Exercise requirements:
Could you restate word for word every line from the one containing "Click the swap panel sides arrows icon" to the end of the records, and nothing else?

Saved data entries:
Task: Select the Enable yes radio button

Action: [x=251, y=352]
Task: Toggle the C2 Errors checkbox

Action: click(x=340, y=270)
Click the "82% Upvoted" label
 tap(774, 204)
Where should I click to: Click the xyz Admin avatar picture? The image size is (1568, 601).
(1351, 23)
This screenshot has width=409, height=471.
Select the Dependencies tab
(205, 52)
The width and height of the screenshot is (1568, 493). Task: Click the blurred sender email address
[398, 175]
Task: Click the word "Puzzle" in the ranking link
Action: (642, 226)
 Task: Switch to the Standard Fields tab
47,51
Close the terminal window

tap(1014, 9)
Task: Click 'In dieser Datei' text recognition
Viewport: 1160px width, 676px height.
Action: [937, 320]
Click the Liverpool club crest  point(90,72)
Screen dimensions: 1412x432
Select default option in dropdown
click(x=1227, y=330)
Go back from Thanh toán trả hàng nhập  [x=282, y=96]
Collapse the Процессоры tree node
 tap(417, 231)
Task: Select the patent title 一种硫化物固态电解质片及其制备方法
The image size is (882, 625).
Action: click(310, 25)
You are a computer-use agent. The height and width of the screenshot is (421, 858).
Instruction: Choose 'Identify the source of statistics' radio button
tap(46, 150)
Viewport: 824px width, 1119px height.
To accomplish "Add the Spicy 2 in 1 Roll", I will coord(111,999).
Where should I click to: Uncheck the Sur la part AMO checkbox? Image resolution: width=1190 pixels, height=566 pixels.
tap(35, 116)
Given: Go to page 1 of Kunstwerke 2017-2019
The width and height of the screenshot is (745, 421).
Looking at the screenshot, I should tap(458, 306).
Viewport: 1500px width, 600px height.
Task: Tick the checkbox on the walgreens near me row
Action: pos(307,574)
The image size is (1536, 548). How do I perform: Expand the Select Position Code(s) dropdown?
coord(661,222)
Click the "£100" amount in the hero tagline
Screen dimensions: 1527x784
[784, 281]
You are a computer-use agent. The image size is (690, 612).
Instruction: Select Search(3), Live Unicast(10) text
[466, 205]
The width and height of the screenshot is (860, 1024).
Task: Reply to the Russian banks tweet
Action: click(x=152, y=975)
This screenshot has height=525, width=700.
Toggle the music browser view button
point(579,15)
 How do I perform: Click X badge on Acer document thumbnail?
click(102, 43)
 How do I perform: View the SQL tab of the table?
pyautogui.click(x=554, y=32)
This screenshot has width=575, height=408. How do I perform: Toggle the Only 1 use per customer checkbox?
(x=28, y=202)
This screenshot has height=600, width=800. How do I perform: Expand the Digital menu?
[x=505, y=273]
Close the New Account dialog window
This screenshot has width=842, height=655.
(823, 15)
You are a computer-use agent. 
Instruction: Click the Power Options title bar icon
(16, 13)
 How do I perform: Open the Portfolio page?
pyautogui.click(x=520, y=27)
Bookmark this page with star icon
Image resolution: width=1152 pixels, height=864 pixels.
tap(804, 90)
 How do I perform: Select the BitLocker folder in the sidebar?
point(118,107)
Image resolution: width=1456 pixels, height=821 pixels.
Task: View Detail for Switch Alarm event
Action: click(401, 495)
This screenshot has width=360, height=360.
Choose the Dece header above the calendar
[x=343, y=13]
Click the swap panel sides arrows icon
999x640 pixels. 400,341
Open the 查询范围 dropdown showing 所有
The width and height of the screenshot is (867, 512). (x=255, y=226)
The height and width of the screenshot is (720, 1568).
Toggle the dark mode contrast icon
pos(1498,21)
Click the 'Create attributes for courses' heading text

Result for this task:
Click the swap panel sides arrows icon
999x640 pixels. 400,341
Open the 查询范围 dropdown showing 所有
The width and height of the screenshot is (867, 512). (x=255, y=226)
The height and width of the screenshot is (720, 1568).
Toggle the dark mode contrast icon
pos(1498,21)
Click the 'Create attributes for courses' heading text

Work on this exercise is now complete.